Hierarchical multi-channel hidden semi Markov graphical models for activity recognition

Recognizing human actions from a stream of unsegmented sensory observations is important for a number of applications such as surveillance and human-computer interaction. A wide range of graphical models have been proposed for these tasks, and are typically extensions of the generative hidden Markov models (HMMs) or their discriminative counterpart, conditional random fields (CRFs). These extensions typically address one of three key limitations in the basic HMM/CRF formalism – unrealistic models for the duration of a sub-event, not encoding interactions among multiple agents directly and not modeling the inherent hierarchical organization of activities. In our work, we present a family of graphical models that generalize such extensions and simultaneously model event duration, multi agent interactions and hierarchical structure. We also present general algorithms for efficient learning and inference in such models based on local variational approximations. We demonstrate the effectiveness of our framework by developing graphical models for applications in automatic sign language (ASL) recognition, and for gesture and action recognition in videos. Our methods show results comparable to state-of-the-art in the datasets we consider, while requiring far fewer training examples compared to low-level feature based methods.
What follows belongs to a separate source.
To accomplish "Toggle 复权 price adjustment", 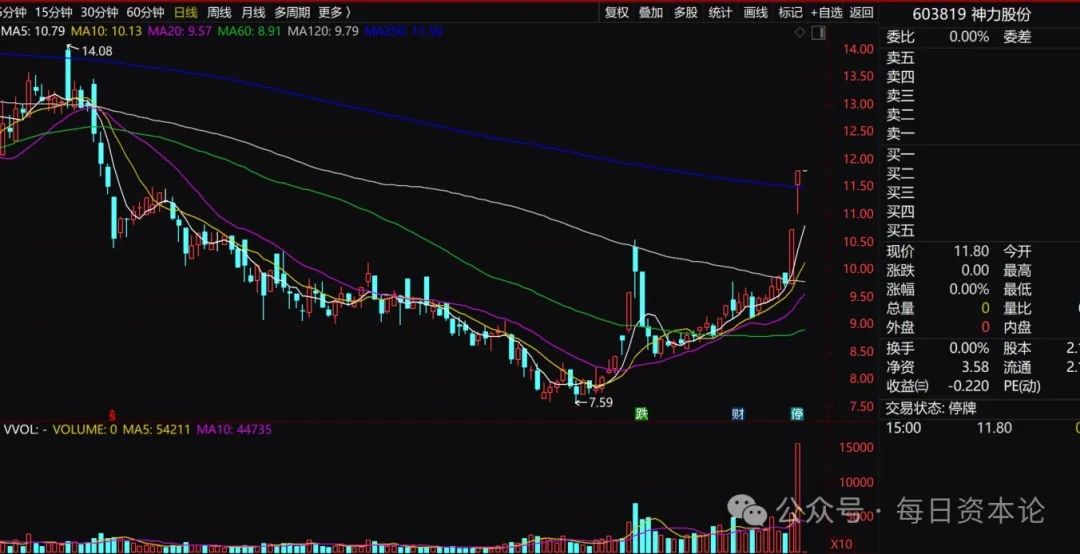I will (x=617, y=12).
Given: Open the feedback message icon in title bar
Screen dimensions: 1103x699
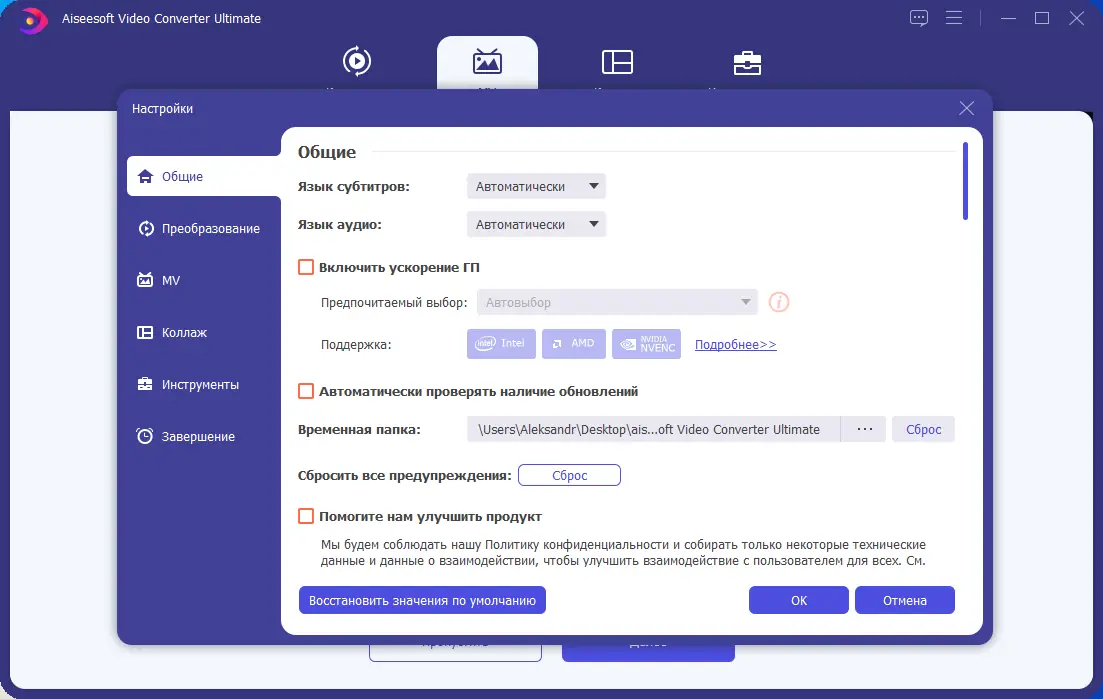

► Family of graphical models for simultaneously modeling hierarchical structure, event durations and multi agent interactions. ► Fast algorithms for inference based on local variational approximations. ► Parameter learning using embedded Viterbi learning using unannotated, unsegmented training sequences. ► Expectation-Maximization based algorithm for parameter learning in directed graphical models. ► Experimental results for continuous sign language, gesture and human action recognition.